IRS Gives Tax Break to Victims of Human Trafficking

People who have received restitution payments from those convicted of human trafficking do not need to include those payments in gross income for federal income tax purposes, the Internal Revenue Service said Thursday.

Notice 2012-12 advises taxpayers that such mandatory restitution payments are excluded from gross income. The Trafficking Victims Protection Act of 2000 requires a defendant convicted of a human trafficking offense to make these payments to the victim to compensate for costs for medical services, physical and occupational therapy or rehabilitation, transportation, temporary housing, child care expenses, lost income, attorneys’ fees and other costs, and other losses the victim suffers as a proximate result of the offense.
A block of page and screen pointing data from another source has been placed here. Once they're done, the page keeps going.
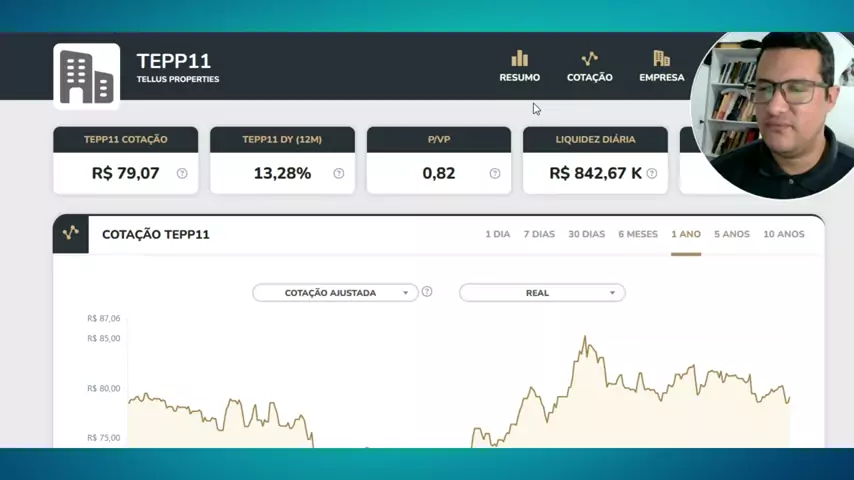Click the TEPP11 building logo icon
Screen dimensions: 854x480
86,76
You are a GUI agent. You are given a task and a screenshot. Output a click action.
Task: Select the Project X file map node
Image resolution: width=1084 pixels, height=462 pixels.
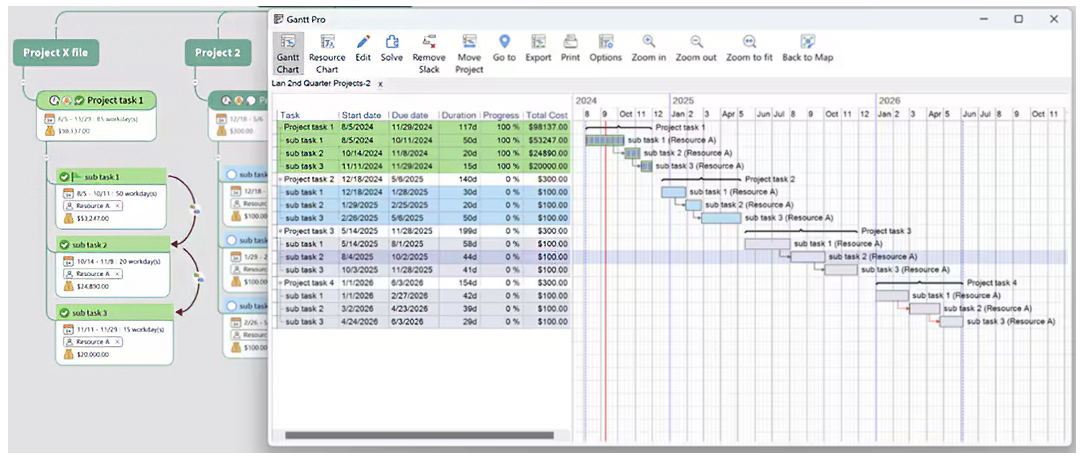[55, 53]
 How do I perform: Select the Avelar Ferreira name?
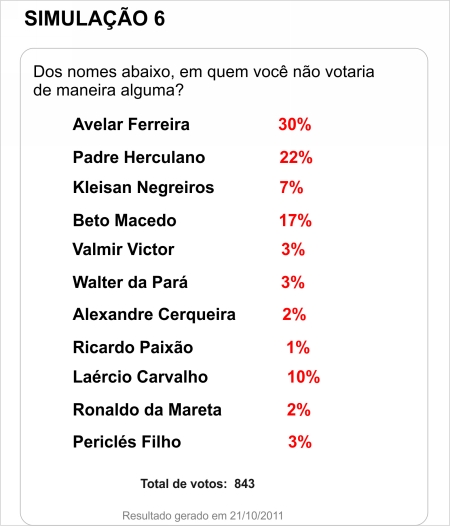point(131,124)
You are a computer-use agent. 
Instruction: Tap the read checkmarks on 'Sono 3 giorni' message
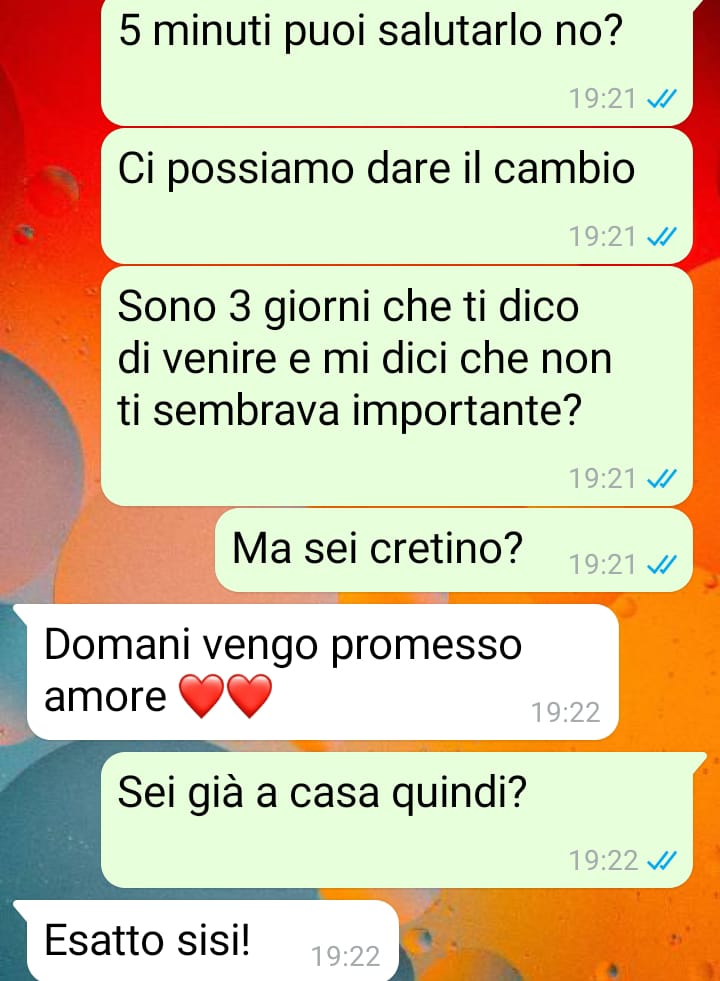[661, 479]
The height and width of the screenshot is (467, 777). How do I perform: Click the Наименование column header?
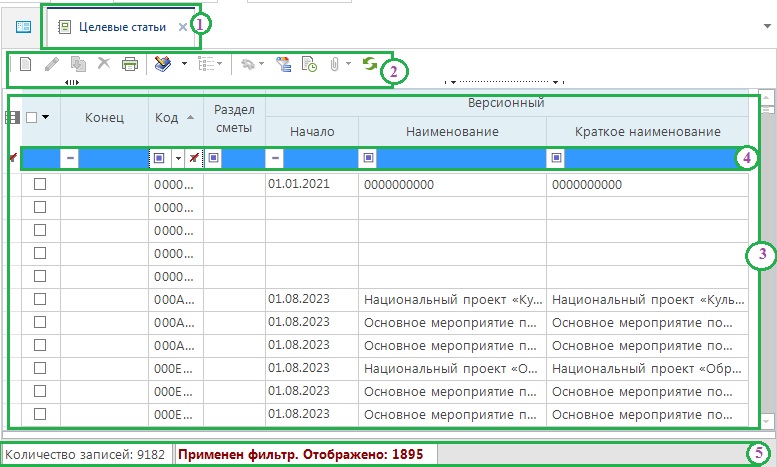click(x=451, y=131)
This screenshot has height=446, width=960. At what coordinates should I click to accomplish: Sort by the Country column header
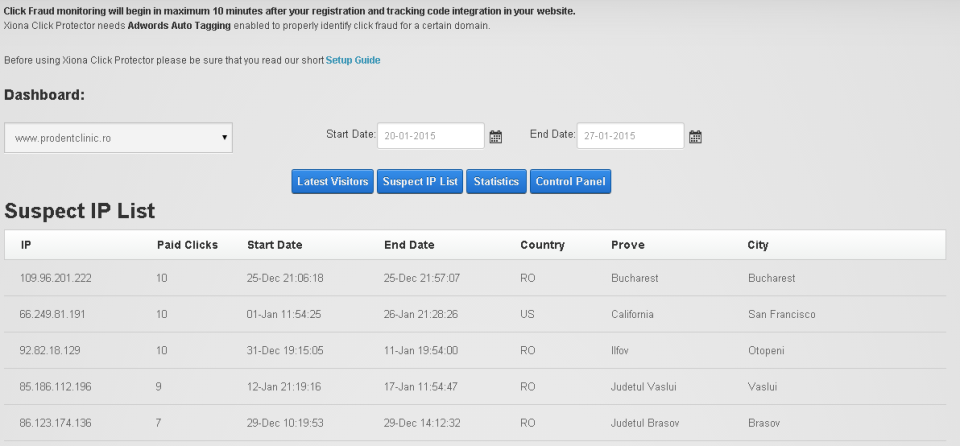542,245
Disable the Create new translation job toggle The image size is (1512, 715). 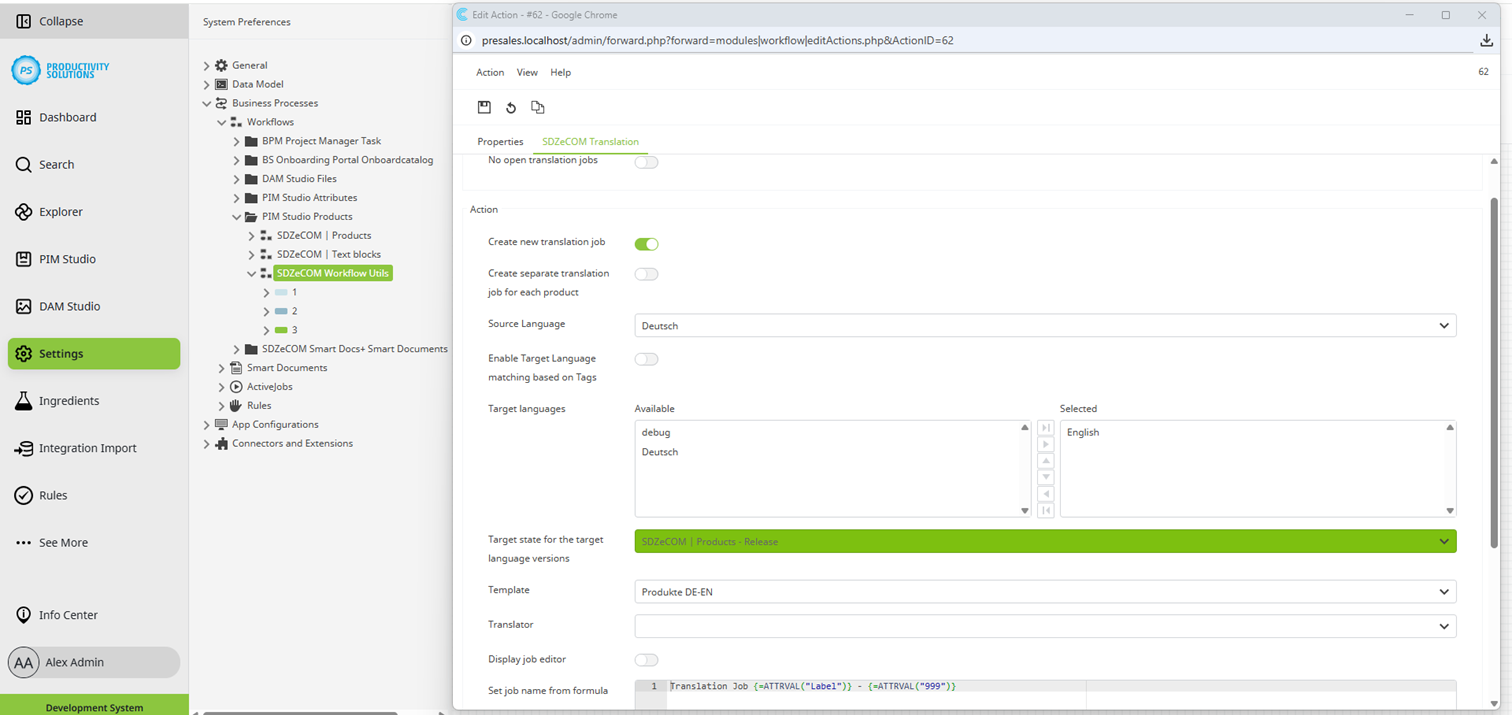pos(646,243)
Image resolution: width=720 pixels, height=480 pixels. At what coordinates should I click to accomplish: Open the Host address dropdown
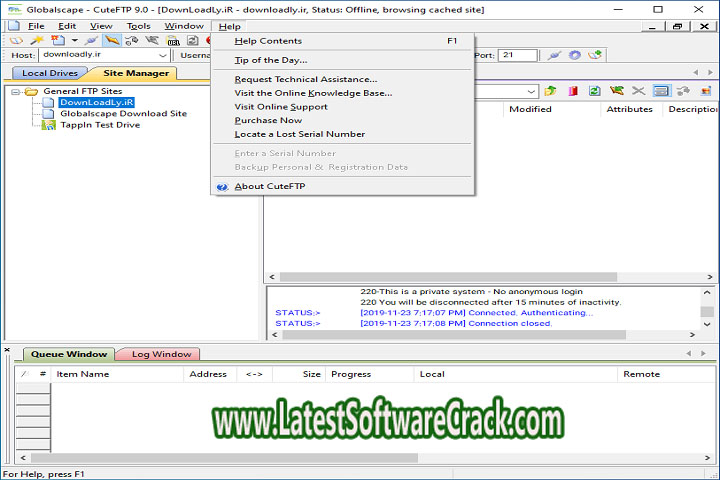click(x=162, y=56)
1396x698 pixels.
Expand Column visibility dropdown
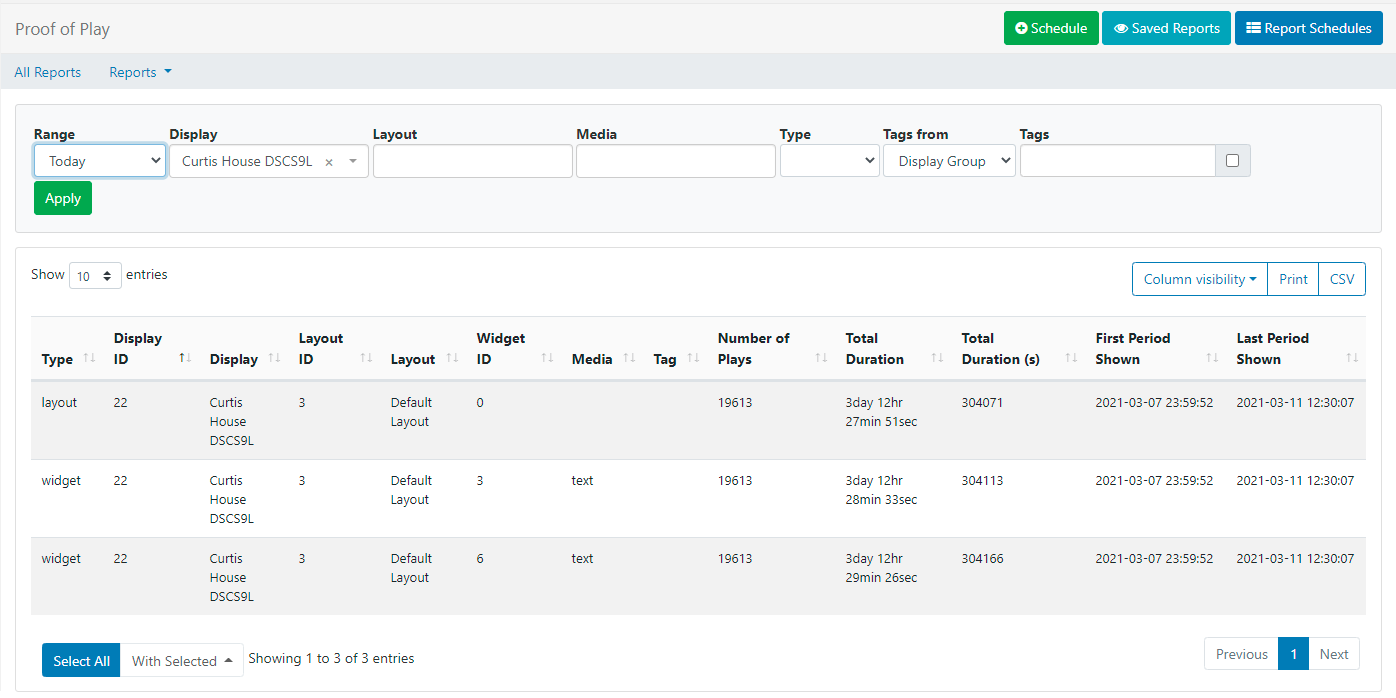pos(1199,279)
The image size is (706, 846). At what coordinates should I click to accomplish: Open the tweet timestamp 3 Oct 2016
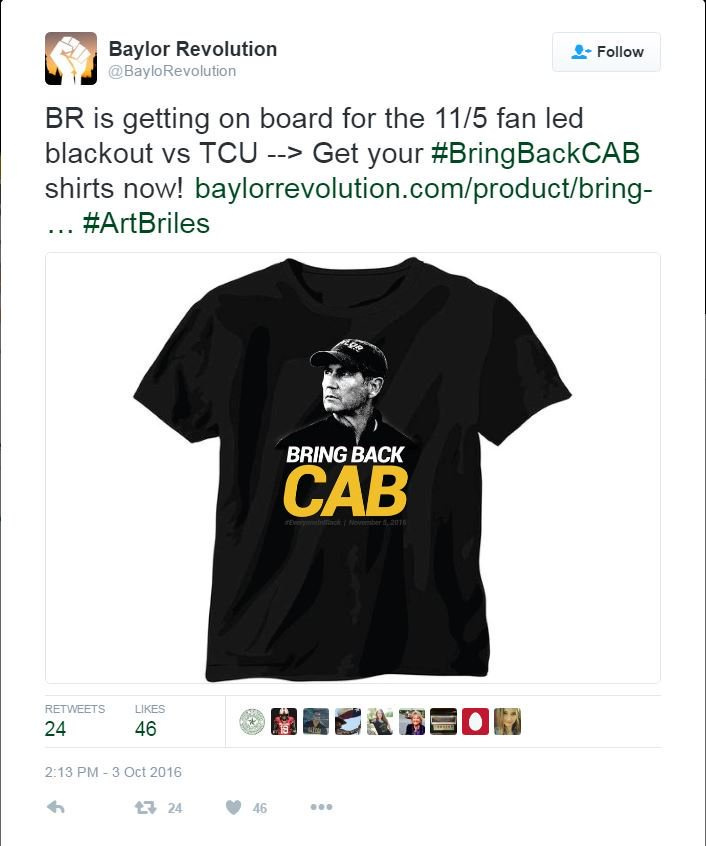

Congress enacted the law over a decade ago “to combat trafficking of persons, a contemporary manifestation of slavery whose victims are predominantly women and children, to ensure just and effective punishment of traffickers, and to protect their victims.”

The criminal acts include holding a person to a condition of peonage; kidnapping or carrying away a person to sell the person into involuntary servitude or to be held as a slave; providing or obtaining a person’s services or labor by actual or threatened use of certain means including force, physical restraint, serious harm, and abuse of legal process; and sex trafficking of children or by force, fraud or coercion.

Under the law, a court must order restitution to a victim, directing a defendant to pay the full amount of the victim’s losses. The IRS said that such payments are excluded from the victim’s gross income for federal income tax purposes.